Ten years later he is the only person from that table I still talk to, and yet, I can't remember how we met. I can't remember how I got him to forgive me for that rice incident (though I can say that he absolutely HATES it when I tell that story - sorry Adam!) and I can't remember anything about how our friendship grew over that first year in college. But I know that by second year, we were inseparable. I remember long nights playing solitaire on his computer, sitting on his lap and laughing for hours. I remember karaoke at Mulligan's, the only place in town that didn't check ID's. Even back then, and still to this day, when he sings I go weak in the knees. I remember movie nights and deconstructing Shakespeare together and driving around Stevenson Ranch aimlessly. We did two shows together that year and we were in all the same classes. He gave me the worst haircut I've ever had in my life and then he called his boyfriend who came over and gave me the best haircut I've ever had in my life. He was one of the only people I could count on to steer clear of drugs, but he didn't judge me when I experimented. He showed me the beauty in real designer bags. He stood up as my best man when I married a gay boy and then he held me together when my heart was crushed into a million pieces (multiple times). He threw me one of the best birthday parties I've ever had. I've lost sleep over his broken hearts and tended his black eyes and cooked his dinner. He's treated me to cocktails and defended my honor and soaked up my tears with his sweater. When I married my soul-mate, he accepted this new man as his brother. When I was getting ready to move across the country he came over and cleaned my apartment just so we could spend a few extra hours together. We know how to push each other's buttons and we know how to admit it and apologize when we've hurt each other. He's the perfect friend for a wild night on the town or a cozy night on the couch. He is as loyal and protective as a mama bear. When we're together our bellies ache from all our laughter. He waits outside the bathroom for me when we're out and he doesn't answer his cell phone when we're spending time together. We worry over each other and confide in one another and adore each other. We are so alike that sometimes I would swear we share the same genes. When he moved to New York, I told him he was God's gift to me. He cried and said no one but his mother had ever called him a gift from God. But that is what he is.

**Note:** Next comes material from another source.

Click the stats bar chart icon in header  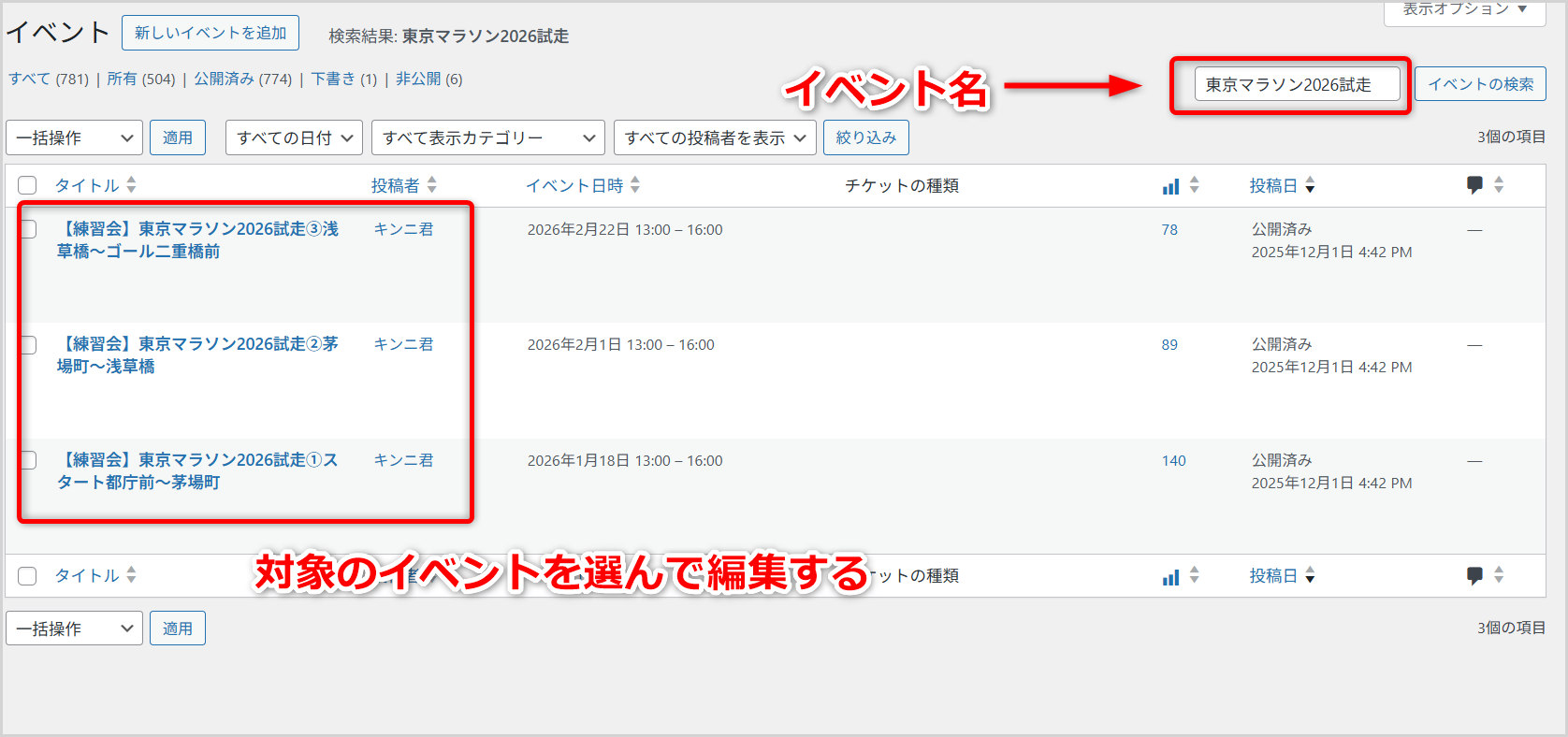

I don't know why I can't remember meeting Adam. It seems almost as if one moment I did not know him, and the next moment he was so absolutely enmeshed in my life it was as if he'd always been there. As if all of my life before, there had been an Adam-shaped empty space and when we finally collided, we fit together so perfectly that there was no need for a recognition of a specific moment of meeting. We just joined hands and kept going, laughing all the way.
Adam, you are my brother. Happy Birthday, beloved.
*Adam is Archie from this story. When he read it he was all, "Why didn't you use my real name??" He's even as much of a narcissistic exhibitionist as I am. I love him.